*** Block opens ***

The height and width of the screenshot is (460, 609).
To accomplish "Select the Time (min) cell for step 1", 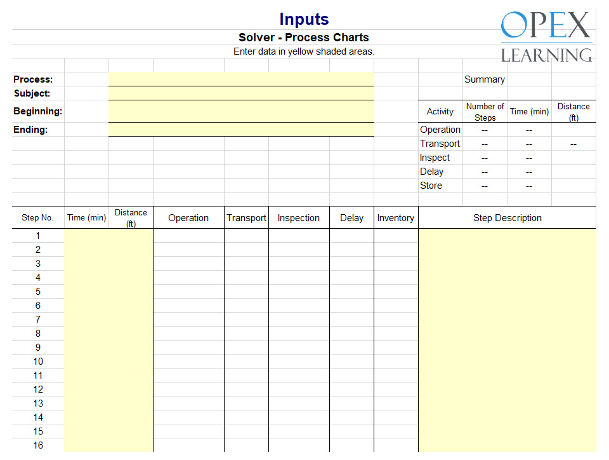I will tap(86, 236).
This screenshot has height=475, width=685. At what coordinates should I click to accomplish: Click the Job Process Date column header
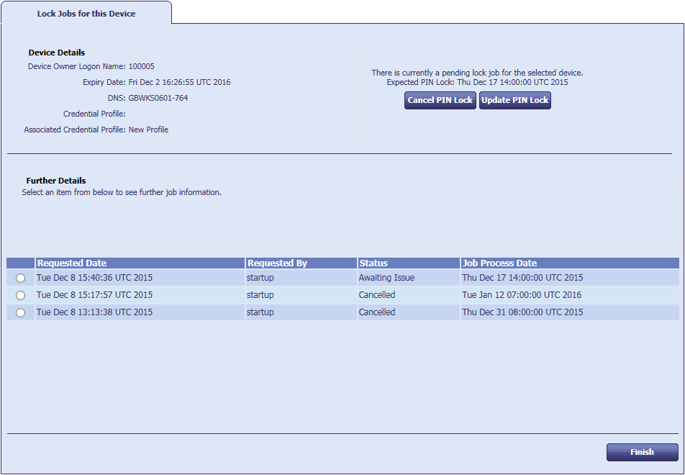click(499, 263)
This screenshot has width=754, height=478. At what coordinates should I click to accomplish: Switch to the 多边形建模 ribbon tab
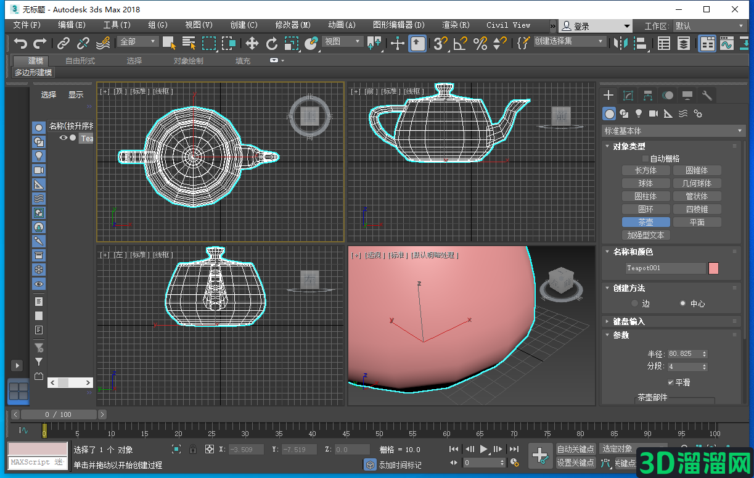32,72
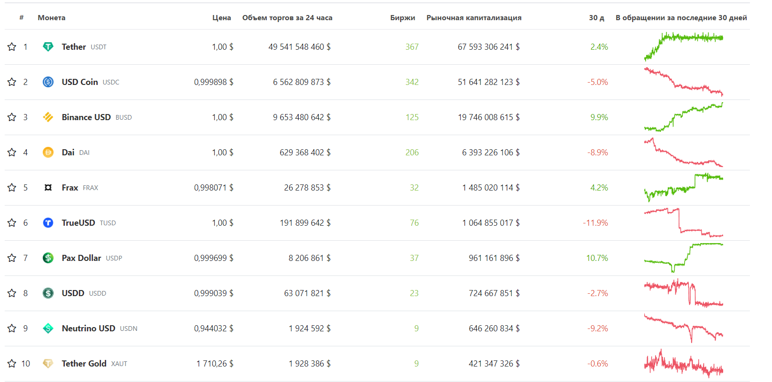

*** Block closes ***

Retype, please, exactly the lines that begin with the one containing "This screenshot has width=754, height=478." and end at the last line of the entries above, both included, leaving out pictures.

This screenshot has width=754, height=478. At what coordinates should I click to accomplish: Switch to the 多边形建模 ribbon tab
32,72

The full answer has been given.